The company revealed in the latest accounts for its UK and European business that pre-tax profit fell from $99.5m in 2018, to $600,000 in 2019, as it incurred costs restructuring its operations, closing underperforming stores and investing in new formats. Its UK subsidiary reported a loss of £6.6m because of “difficult conditions on the UK high street”, it said.
The coronavirus pandemic has sped up a broad restructuring that Starbucks started in 2018, involving a move away from its traditional cafés towards more drive-through sites and online ordering.
By the beginning of April, 86 per cent of its European estate was closed as governments mandated lockdowns, with only 52 per cent reopened by May 31 with limited takeaway operations.
Sales this month have recovered to about 60 per cent of what they were in September last year, Starbucks said. But it added that drive-through had shown “exceptional growth” as consumers looked for pandemic-secure ways to buy coffee and food.
“We began evolving our business last year to meet what we were seeing as a new customer demand away from high street cafés” said Duncan Moir, president of Starbucks Europe, Middle East and Africa.
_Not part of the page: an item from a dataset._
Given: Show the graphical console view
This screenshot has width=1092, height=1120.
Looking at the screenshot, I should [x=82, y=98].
He added that the pandemic “has only accelerated these trends”.
Starbucks’ complex corporate structure and practice of paying profits back to its publicly listed US parent company in dividends has come under scrutiny in recent years after the company revealed in 2012 that it had paid just £8.6m of corporation tax in the UK over a 14-year period.
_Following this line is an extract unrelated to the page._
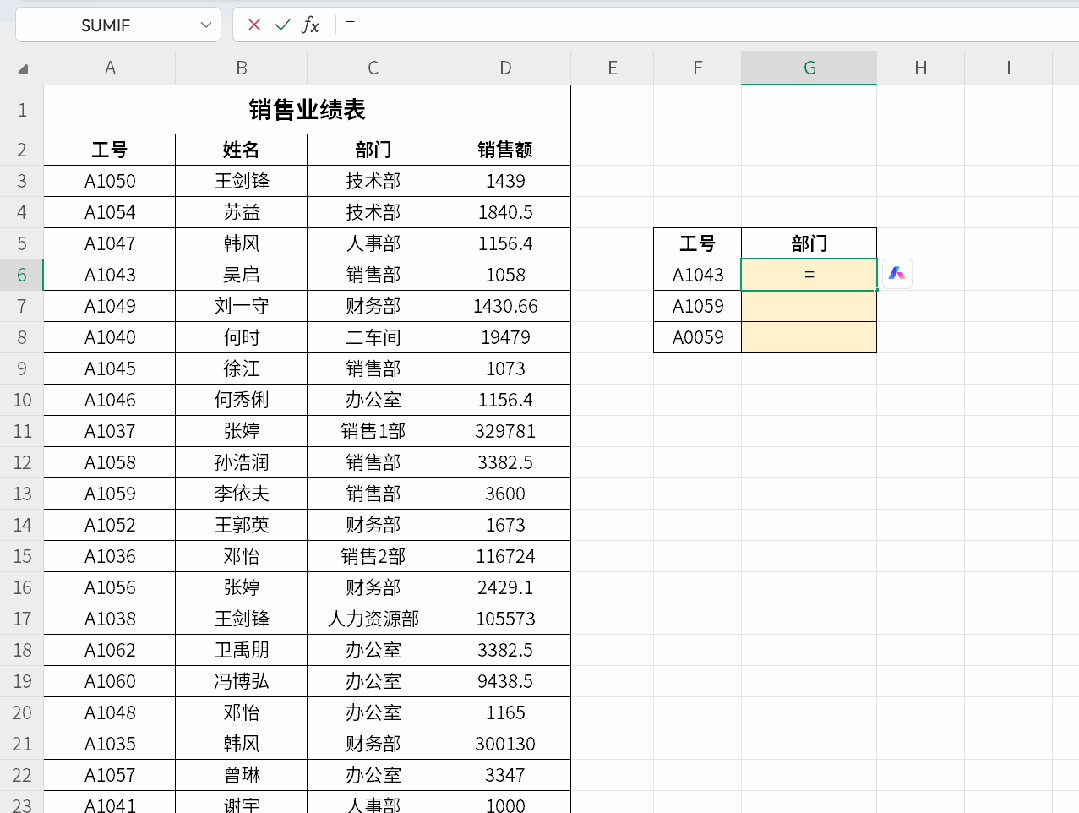
Task: Select the row 6 header
Action: (22, 275)
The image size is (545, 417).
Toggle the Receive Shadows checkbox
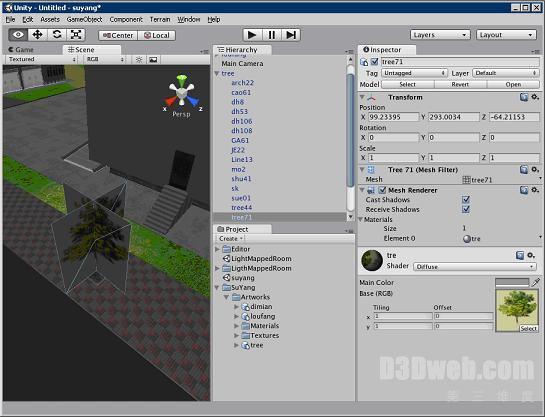pyautogui.click(x=466, y=209)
Dividends are exempt from tax under EU law as it is expected that tax is paid on profits where they are initially earned.
Starbucks, whose Emea and UK subsidiary is made up of eight different companies, has increased its tax contributions in recent years, paying $11.6m in 2019 despite its fractional profits. The $175m dividend it sent to its US parent in 2019 was less than half the amount it paid in 2018.
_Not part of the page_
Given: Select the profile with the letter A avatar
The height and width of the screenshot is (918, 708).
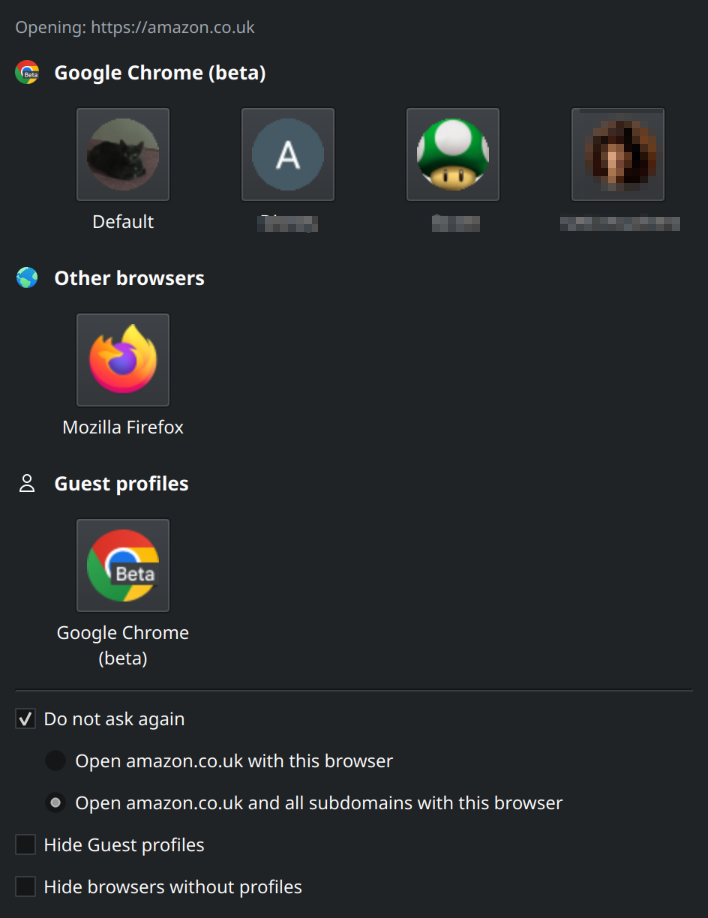Looking at the screenshot, I should (287, 154).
“What these accounts tell us is that there is still remarkably little [we know] about how Starbucks is making profits,” said economist and tax campaigner Richard Murphy. He said that while there was no evidence of tax avoidance there was a “strong tax motivation” in the way Starbucks managed its finances. He suggested the company publish “country by country accounts”.
Starbucks said it was “in the process of simplifying its accounts”.
To cope with the fall in trade during coronavirus, the company has cut staff working hours in the UK by 30 per cent and is about to enter negotiations with its landlords for rent reductions across its store estate.
Part of the drop in profits was also because of a $33m one-off cost relating to the relocation of its European headquarters from Amsterdam to London, which it completed last year.
Starbucks, which launched in Europe in 1998, now operates about 3,500 stores across 43 countries in the region.